In this section, we extend C0 with pointers. This extension only affects the expression language of C0. The statement language stays the same.

\begin{equation*} \begin{array}{rclll} \mathit{LExpr} \ni l \amp \syndef \amp \cdots \amp \cdots \amp \text{like defined above} \\ \amp | \amp \AIndir{e} \amp \CIndir{e} \amp \text{Indirection} \\ \mathit{Expr} \ni e \amp \syndef \amp \cdots \amp \cdots \amp \text{like defined above} \\ \amp | \amp \AAddrOf{l} \amp \CAddrOf{l} \amp \text{Address-Of} \\ \end{array} \end{equation*}

Let us now extend the L- and R-evaluation functions to this extended syntax.

Definition 6.4.1. Pointer Extension to the C0 Expression Evaluation.

\begin{align*} \denotR{\CAddrOf{l}}\sigma \amp\defeq \denotL{l}\sigma \\ \denotL{\CIndir{e}}\sigma \amp\defeq \denotR{e}\sigma \amp \text{if }\denotR{e}\sigma\in\Addr \end{align*}

Note that \(\denotL{\CIndir{e}}\sigma\) may not be defined if \(\denotR{e}\sigma\) does not yield an address.

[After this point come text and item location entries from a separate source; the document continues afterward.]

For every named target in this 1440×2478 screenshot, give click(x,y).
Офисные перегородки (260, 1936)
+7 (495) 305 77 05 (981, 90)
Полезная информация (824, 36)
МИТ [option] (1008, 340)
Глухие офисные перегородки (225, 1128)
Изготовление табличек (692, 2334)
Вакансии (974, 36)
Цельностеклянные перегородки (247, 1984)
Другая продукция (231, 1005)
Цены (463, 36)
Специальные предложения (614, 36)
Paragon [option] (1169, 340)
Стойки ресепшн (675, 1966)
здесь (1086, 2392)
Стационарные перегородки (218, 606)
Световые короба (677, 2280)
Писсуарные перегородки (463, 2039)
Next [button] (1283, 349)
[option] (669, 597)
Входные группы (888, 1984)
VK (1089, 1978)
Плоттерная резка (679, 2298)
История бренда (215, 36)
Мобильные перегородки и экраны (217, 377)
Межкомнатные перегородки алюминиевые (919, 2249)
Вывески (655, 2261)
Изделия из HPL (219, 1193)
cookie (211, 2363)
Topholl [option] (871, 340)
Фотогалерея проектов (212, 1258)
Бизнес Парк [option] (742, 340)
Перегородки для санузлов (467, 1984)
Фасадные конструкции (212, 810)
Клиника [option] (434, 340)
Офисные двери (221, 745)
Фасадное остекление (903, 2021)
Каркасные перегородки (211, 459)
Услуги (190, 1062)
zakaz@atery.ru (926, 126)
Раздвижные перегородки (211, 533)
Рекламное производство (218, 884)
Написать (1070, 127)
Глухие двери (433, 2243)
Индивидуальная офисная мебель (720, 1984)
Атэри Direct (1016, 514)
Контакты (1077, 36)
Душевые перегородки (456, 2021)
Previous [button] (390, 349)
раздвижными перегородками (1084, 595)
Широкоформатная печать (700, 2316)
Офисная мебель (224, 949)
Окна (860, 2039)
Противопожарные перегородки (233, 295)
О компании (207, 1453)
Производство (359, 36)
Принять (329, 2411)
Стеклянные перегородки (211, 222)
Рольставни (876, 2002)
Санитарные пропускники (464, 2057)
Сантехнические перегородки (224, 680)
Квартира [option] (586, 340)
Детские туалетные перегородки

This definition also nicely displays the “duality” of both operators. \(\&\) turns an L-value into an R-value and \(*\) does the opposite.

Example 6.4.2.

Consider the state:

\begin{equation*} \sigma=\rho;\mu \quad \text{ with }\quad \rho\defeq\{\CVar x\mapsto\adra,\CVar y\mapsto\adrb\}\quad\mu\defeq\{\adra\mapsto\adrb,\adrb\mapsto 3\} \end{equation*}

Apparently, \(\CVar x\) points to the same container as \(\CVar y\text{.}\) \(\CVar y\) points to a container that contains the value 3. Let us consider the R-evaluation of the expression \(\CBinary{-}{\CBinary{+}{\CIndir{x}}{y}}{\CConst 1}\) using Definition 6.4.1:

\begin{align*} \denotR{\CBinary{-}{\CBinary{+}{\CIndir{\CVar x}}{\CVar y}}{\CConst 1}}\sigma\amp = \CBinary{-}{\denotR{\CBinary{+}{\CIndir{\CVar x}}{\CVar y}}\sigma}{\denotR{\CConst 1}}\sigma \\ \amp = \CBinary{-}{\denotR{\CBinary{+}{\CIndir{\CVar x}}{\CVar y}}\sigma}{\CConst 1} \\ \amp = \CBinary{-}{\CBinary{+}{\denotR{\CIndir{\CVar x}}\sigma}{\denotR{\CVar y}\sigma}}{\CConst 1} \end{align*}

Let us consider the R-evaluation of the last two remaining terms in detail:

\begin{equation*} \begin{array}[t]{lcl} \denotR{\CVar y}\sigma \amp = \amp \mu\,\denotL{\CVar y}\sigma \\ \amp = \amp \mu\,(\rho\,\CVar y) \\ \amp = \amp \mu\,\adrb \\ \amp = \amp 3 \end{array} \qquad \begin{array}[t]{lcl} \denotR{\CIndir{\CVar x}}\sigma \amp = \amp \mu\,\denotL{\CIndir{\CVar x}}\sigma \\ \amp = \amp \mu\,\denotR{\CVar x}\sigma \\ \amp = \amp \mu\,(\mu\,\denotL{\CVar x}\sigma) \\ \amp = \amp \mu\,(\mu\,(\rho\,\CVar x)) \\ \amp = \amp \mu\,(\mu\,\adra) \\ \amp = \amp \mu\,\adrb \\ \amp = \amp 3 \end{array} \end{equation*}

The final result of R-evaluating the above expression is hence 5.